You have two options for your problem: 1) Buy more storage or 2) Re-carve your existing storage. My gut tells me most SAN Admins reading this post will argue with option 2 because that would take a lot of work and they most likely don’t believe it will help. I suggest for those that just don’t agree because they know better that they get re-educated on carving SAN for VMware.

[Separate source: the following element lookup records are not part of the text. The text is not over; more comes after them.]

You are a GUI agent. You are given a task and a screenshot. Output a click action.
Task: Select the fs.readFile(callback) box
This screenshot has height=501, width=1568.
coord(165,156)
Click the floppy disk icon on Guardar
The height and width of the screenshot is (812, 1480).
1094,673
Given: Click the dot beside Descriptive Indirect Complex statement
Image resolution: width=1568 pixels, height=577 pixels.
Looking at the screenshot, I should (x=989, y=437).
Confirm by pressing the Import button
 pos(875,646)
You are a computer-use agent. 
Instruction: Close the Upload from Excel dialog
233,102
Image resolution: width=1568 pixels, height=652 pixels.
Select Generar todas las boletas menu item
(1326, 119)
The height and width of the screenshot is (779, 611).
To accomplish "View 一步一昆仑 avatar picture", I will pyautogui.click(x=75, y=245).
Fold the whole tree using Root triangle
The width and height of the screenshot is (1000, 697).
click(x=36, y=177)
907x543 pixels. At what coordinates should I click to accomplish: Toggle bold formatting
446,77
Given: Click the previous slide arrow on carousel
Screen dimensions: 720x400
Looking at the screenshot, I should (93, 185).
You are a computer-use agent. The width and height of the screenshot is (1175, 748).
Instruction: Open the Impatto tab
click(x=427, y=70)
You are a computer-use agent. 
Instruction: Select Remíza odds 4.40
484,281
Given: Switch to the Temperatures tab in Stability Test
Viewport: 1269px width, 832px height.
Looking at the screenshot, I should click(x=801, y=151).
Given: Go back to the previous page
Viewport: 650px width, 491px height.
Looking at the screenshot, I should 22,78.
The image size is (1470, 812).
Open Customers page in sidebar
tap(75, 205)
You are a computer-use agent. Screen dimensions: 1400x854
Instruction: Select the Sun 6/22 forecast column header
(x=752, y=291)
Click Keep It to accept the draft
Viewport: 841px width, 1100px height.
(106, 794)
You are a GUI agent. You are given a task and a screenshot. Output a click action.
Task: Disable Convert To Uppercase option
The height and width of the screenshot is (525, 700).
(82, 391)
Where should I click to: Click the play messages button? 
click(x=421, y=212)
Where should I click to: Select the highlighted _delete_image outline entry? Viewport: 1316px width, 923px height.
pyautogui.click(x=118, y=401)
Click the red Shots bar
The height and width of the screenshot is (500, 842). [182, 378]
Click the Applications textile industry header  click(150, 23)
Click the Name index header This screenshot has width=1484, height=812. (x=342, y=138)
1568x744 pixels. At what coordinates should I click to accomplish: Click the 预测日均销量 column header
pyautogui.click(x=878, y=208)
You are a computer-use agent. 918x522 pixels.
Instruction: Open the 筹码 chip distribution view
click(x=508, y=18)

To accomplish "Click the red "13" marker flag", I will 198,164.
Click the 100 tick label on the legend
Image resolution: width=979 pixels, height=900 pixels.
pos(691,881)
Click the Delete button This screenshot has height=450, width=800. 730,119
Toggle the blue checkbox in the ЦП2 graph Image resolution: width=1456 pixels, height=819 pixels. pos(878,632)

No disrespect intended but it’s a hard one to digest. Think about this, you’re used to carving one 100GB LUN for one server with many users and dedicated HBA ports, right? Now consider for a moment that for VMware you are carving (8 – 16), 300GB, 400GB or  500GB LUNs for 8 – 16 ESX hosts with 160 – 240 virtual servers all accessing the LUN through the same HBA port, or path and – all at the same time. If I was lucky enough to get your attention then I won’t even try to insult you by trying to explain how each SAN is different – but – I will recommend calling your VMware and SAN support and speaking only with someone who works on storage for VMware.

Furthermore for both options mentioned, many storage vendors have the ability to do a form of what is known as wide-striping (HDS term) and it also requires a special license that will cost you. HDS, 3par, EMC and HP all can have 100s of drives in a single disk pool (RAID/parity group) this is, with the proper licensed features. NetApp will have a similar feature in OnTapp 8.4 from what I’ve been told.

I hope this has been helpful for someone trying to understand why the frog keeps dying. So, the next time you have a VM that starts croaking, I’d have a look at storage option 2.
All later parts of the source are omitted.